Monday, December 03, 2007 Espejo: Don't rejoice yet By Edwin G. Espejo Southern Comfort
THE breakthrough in the impasse in the peace negotiations between the government of the Republic of the Philippines (GRP) and the Moro Islamic Liberation Front in Jeddah, Saudi Arabia has given government negotiators high hopes for peace to finally reign in Mindanao.
Reading the fine prints of the Jeddah Joint Statement, however, there is no basis to conclude, as yet, that a peace agreement between the two warring parties will finally be signed between now and 2010 when the Arroyo government steps down from office.
True, the Philippine government and the MILF agreed to hold formal talks on the scope and coverage of the thorny ancestral domain issue in an effort to resuscitate the peace negotiations that collapsed in 2001 when the government laid siege to Camp Abubakar.
But these latest efforts to revive the peace talks offer no immediate measures to end the armed hostilities in the region.
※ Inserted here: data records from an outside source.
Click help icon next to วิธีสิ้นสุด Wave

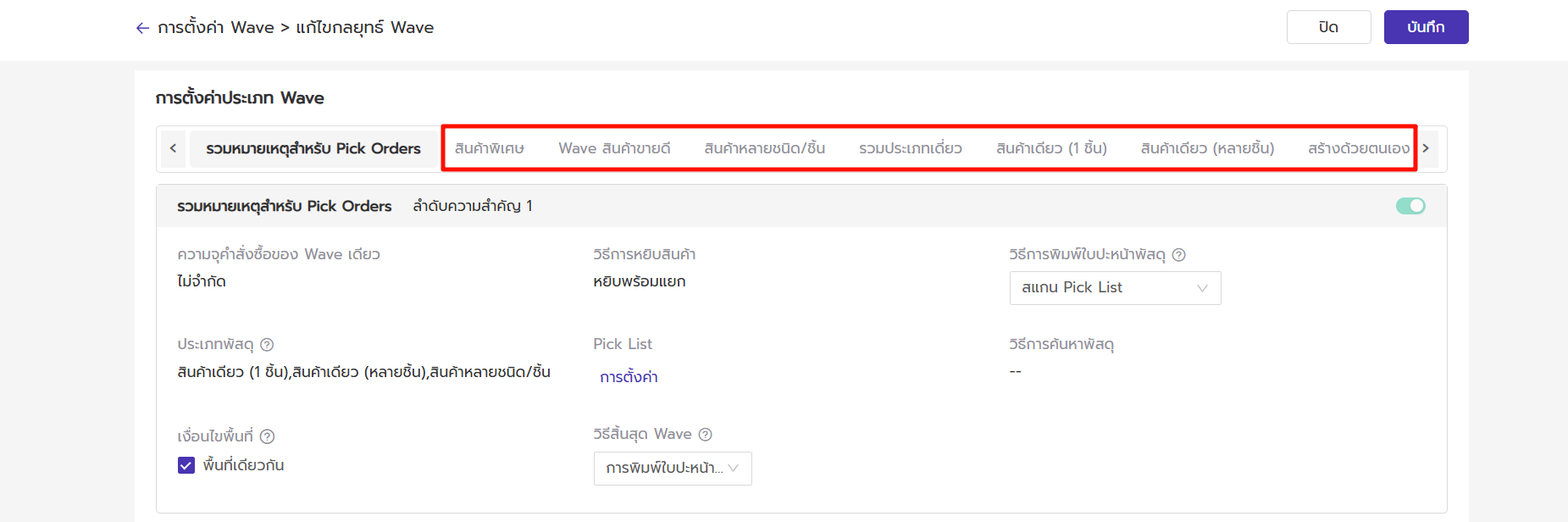705,434
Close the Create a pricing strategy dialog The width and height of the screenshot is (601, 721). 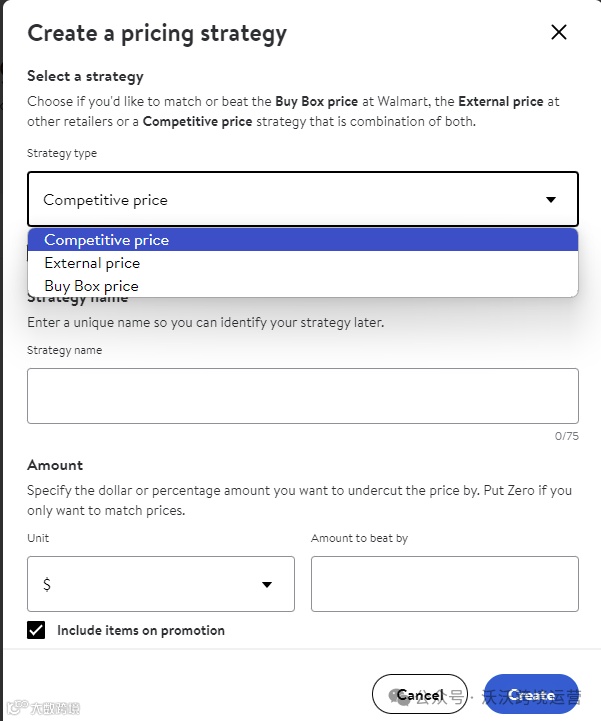559,32
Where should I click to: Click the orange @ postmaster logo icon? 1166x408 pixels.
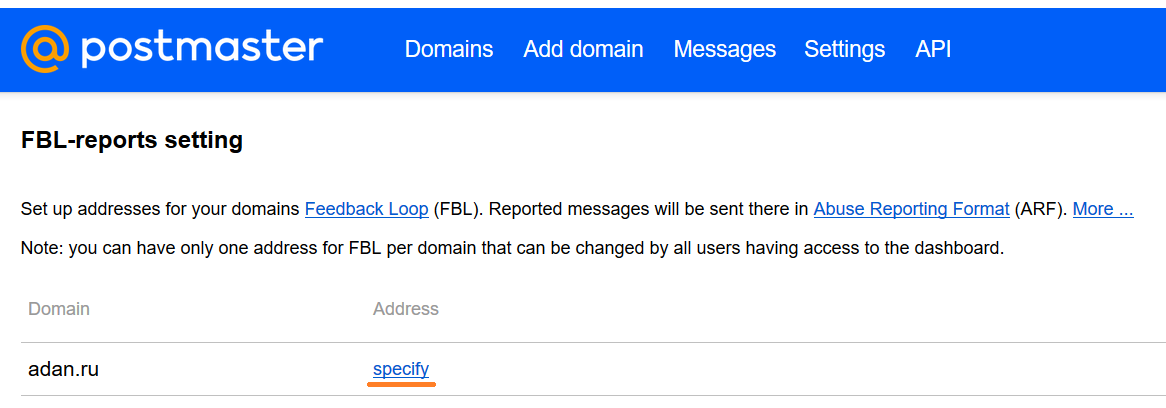click(x=45, y=48)
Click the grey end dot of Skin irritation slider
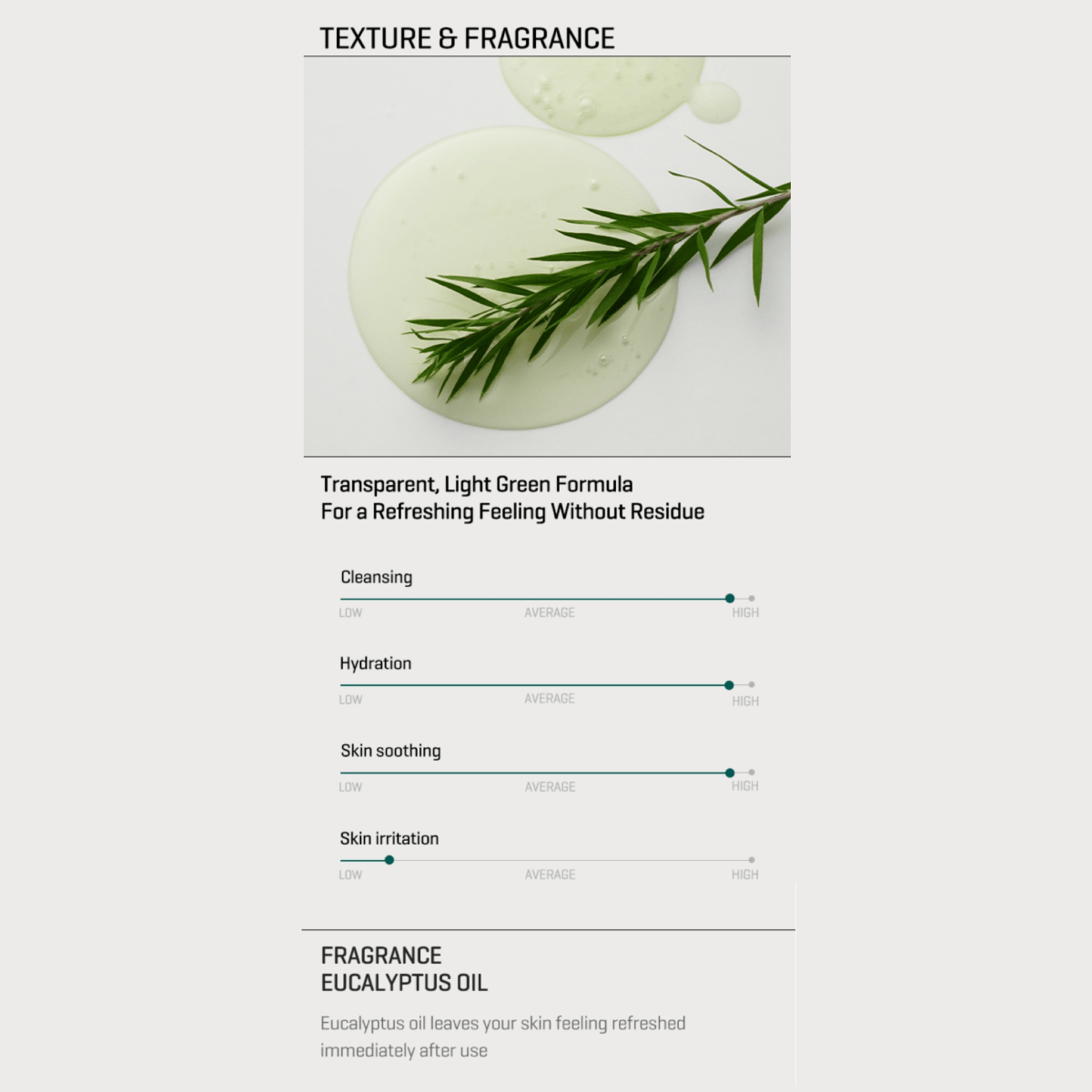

In fact, the joint statement even fanned the flames of uncertainty.
First, it failed to outline the basis and extent of definition of the Bangsa Moro ancestral domain.
Second, its timeline of one year to draft a memorandum of agreement in time for the resumption of the formal peace talks early next year is only giving pressure to both panels in the peace negotiation to agree to a point of reference in the definition of the Moro homeland.
Third, whatever scope and coverage or limitation of a new Bangsa Moro "juridical entity" that will be agreed upon will not necessarily constitute the Bangsa Moro homeland as government is insistent that these thorny issues would have to pass the approval of Congress and ratified through a plebiscite.
In a recent interview, presidential adviser on the peace process Jesus Dureza said he is confident that Congress will be able to draft a bill that would define the areas that will constitute the Bangsa Moro homeland. It is better said than done though.
The 1976 Tripoli Agreement and the 1996 Jakarta Peace Accord led to the holding of referenda that were supposed to identify the areas to be covered by Moro self-rule after decades of armed hostilities between the government and the Moro National Liberation Front (MNLF).
These agreements and the two plebiscites did not put an end to the Moro armed resistance as the MNLF splintered into two, giving rise to the MILF that repudiated both peace pacts.
Both the government and the MILF will have to burn a lot of candles to come up with a comprehensive definition of the Moro homeland short of breaking up the integrity of the Philippine territory.
That definition will have to pass the scrutiny of politicians in Congress and hurdle the test of acceptability from both the MNLF and the MILF as it now appears that the present Autonomous Region in Muslim Mindanao (Armm) will eventually be subsumed into the new Bangsa Moro juridical entity as envisioned.
So don't rejoice yet. The road to peace cannot just be made easy by mere proclamation of breakthroughs.